For five generations, Keith Peters’ family farmed around Rickenbacker International Airport in Lockbourne, Ohio. Then bulldozers arrived.
“The property around that farm was sold for warehousing. There aren’t any farmers living there anymore,” said Peters, now 65. Over decades, he has watched development “steal the community” of his childhood.
As modern industry pushes into agricultural areas, farmers are losing land and facing added stressors such as busier roads, changing culture and non-ag neighbors who don’t understand farming.
Multigenerational farming families are caught between preserving legacy and accepting lucrative buyouts that could fund larger operations elsewhere. Even then, there’s no guarantee it won’t happen again because tech-driven development, such as data centers and solar, is becoming detached from population centers.
Today’s tech-driven development isn’t just pressuring farms adjacent to population centers.
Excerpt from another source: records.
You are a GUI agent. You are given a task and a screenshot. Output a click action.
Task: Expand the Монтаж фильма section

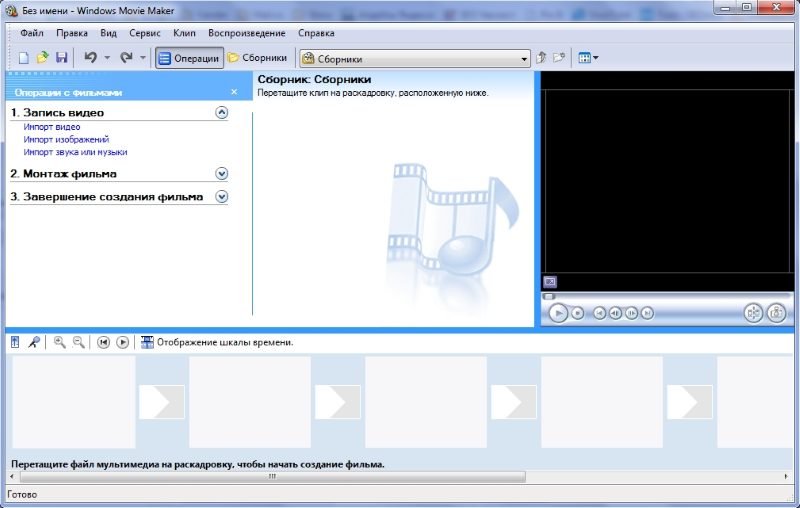[x=222, y=173]
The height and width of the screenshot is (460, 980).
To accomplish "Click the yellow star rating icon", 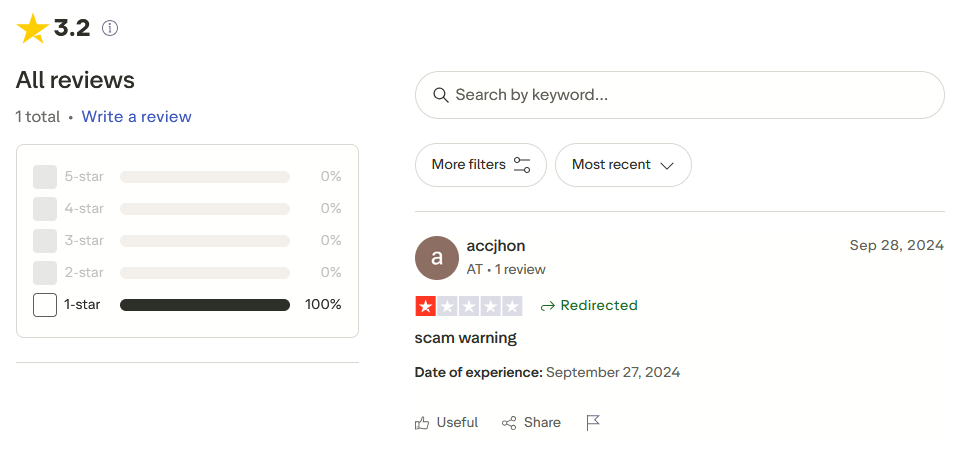I will pyautogui.click(x=32, y=29).
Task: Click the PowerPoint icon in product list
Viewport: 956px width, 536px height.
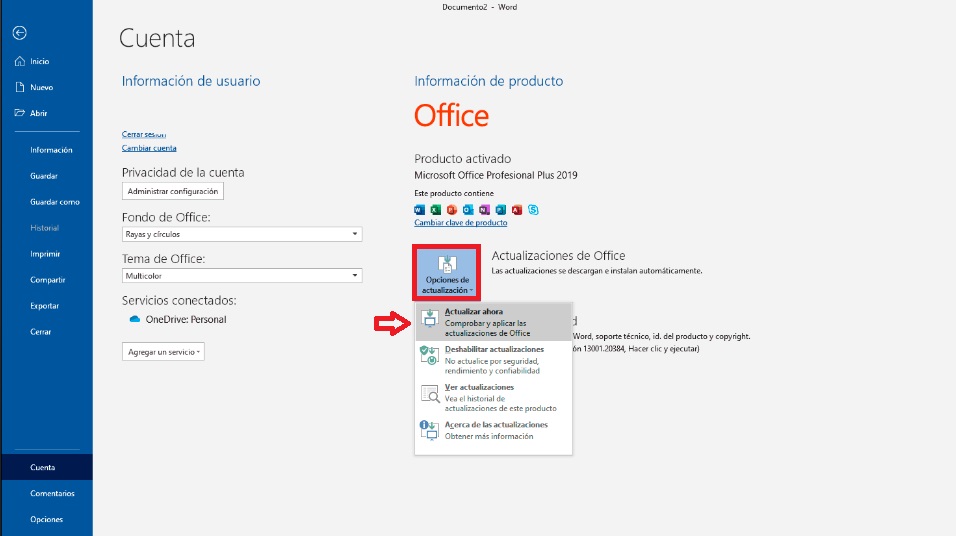Action: [x=452, y=210]
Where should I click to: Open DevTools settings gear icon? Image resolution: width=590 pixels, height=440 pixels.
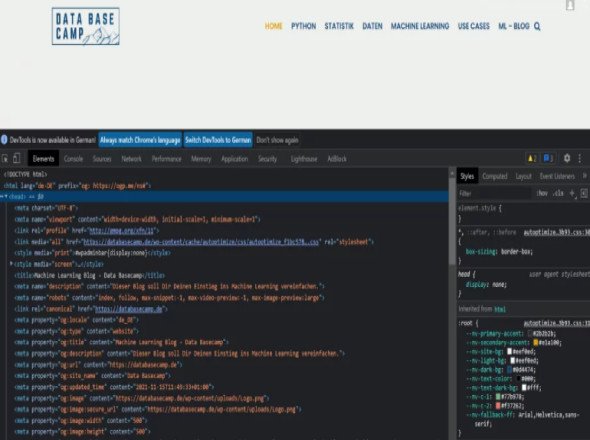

When developers throw outrageous monetary sums at farmland, it’s tempting to take the money and run. And across the country, countless farm families have made that choice as urban sprawl spirals outward from city centers.
When those sales go through, they can have a domino effect: Payouts from the deal often get funneled via 1031 tax-deferred exchanges into farming parcels three, four or 10 times larger in some distant neighborhood where the farmer sets up new operations. That, in turn, puts pressure on local land values and can foster resentment with new neighboring farmers.
Continue reading “When Development Comes to Farm Communities”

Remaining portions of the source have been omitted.